Пушкин называл его счастливым сподвижником Ломоносова , сделавшим для русского языка то же самое, что сделал Петрарка для итальянского". До сих пор остается в силе его лучшая оценка, данная Белинским. "Страстность составляет душу поэзии Б., а страстное упоение любви - ее пафос... Чувство, одушевляющее Б., всегда органически жизненно... Грация - неотступный спутник музы Б., что бы она ни пела"... В прозе, беллетристической и критической, Б. выказал себя, как назвал его Белинский, "превосходнейшим стилистом". Его особенно занимали вопросы языка и стиля. Литературной борьбе посвящены его сатирические произведения - "Певец в беседе славянороссов", "Видение на берегах Леты", большая часть эпиграмм. Б. печатался в разных журналах и сборниках, а в 1817 году Гнедич издал собрание его сочинений, "Опыты в стихах и прозе". Затем сочинения Б. вышли в 1834 году ("Сочинения в прозе и стихах", издание И.И. Глазунова), в 1850 году (издание А.Ф. Смирдина ).

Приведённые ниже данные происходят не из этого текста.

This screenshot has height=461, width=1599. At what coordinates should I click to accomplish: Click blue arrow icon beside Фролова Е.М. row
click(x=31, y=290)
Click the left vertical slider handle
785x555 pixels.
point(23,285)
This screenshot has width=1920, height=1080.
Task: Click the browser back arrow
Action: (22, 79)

В 1887 году вышло монументальное классическое издание Л.Н. Майкова , в трех томах, с примечаниями Майкова и В.И. Саитова ; одновременно Л.Н. Майков выпустил однотомное, общедоступное по цене издание, а в 1890 году дешевое издание стихотворений Б. с небольшой вступительной статьей (издание редакции "Пантеона Литературы"). Л.Н. Майкову принадлежит обширная биография Б. (в 1 т., изд. 1887 года).